U.S. says to retry "ganja guru" Ed Rosenthal
http://news.yahoo.com/s/nm/crime_ma...h6dYB7f3MWM 0F
The U.S. government said on Friday it would retry marijuana advocate Ed Rosenthal after a judge last month ruled its tax evasion and money laundering case against him was vindictive and dismissed the charges.
Rosenthal, dubbed the "ganja guru" for his books on marijuana, will once again face charges for growing and distributing marijuana, though prosecutors will not seek time behind bars beyond a one-day sentence he has already served, said Natalya LaBauve, a spokeswoman for the interim U.S. attorney in San Francisco, Scott Schools.
LaBauve said the U.S. Attorney's Office had no further comment.
Rosenthal, of Oakland, California, said he is looking forward to another trial, scheduled to start on May 14.
"I welcome this, I welcome this," Rosenthal, 62, told Reuters. "This is a tipping-point case because this is about federal medical marijuana policy."

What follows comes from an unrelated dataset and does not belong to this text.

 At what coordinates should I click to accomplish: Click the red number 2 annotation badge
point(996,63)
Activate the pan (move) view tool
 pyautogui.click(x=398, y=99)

Rosenthal, author of "Why Marijuana Should Be Legal," was the first prominent marijuana activist brought to trial by federal prosecutors for growing and providing marijuana for medical purposes after California voters in 1996 approved that use of the drug.
In 2003, he was convicted on charges of growing marijuana and sentenced to a day in jail. The conviction was overturned on appeal and a new trial ordered. With the case renewed, prosecutors added tax evasion and money laundering charges.
U.S. District Court Judge Charles Breyer held on March 14 that prosecutors had added those charges vindictively. But the judge denied Rosenthal's request to dismiss the original cultivation charges.
That same day, a majority of a three-judge panel of the San Francisco-based U.S. Ninth Circuit Court of Appeals held the U.S. government may ban marijuana use despite California's law allowing its use for medical purposes.
The majority, agreeing with a 2005 U.S. Supreme Court opinion, found there is no fundamental right to use marijuana for medical purposes as plaintiff Angel Raich had argued. The Oakland woman uses marijuana to ease pain from an inoperable brain tumor and other ailments.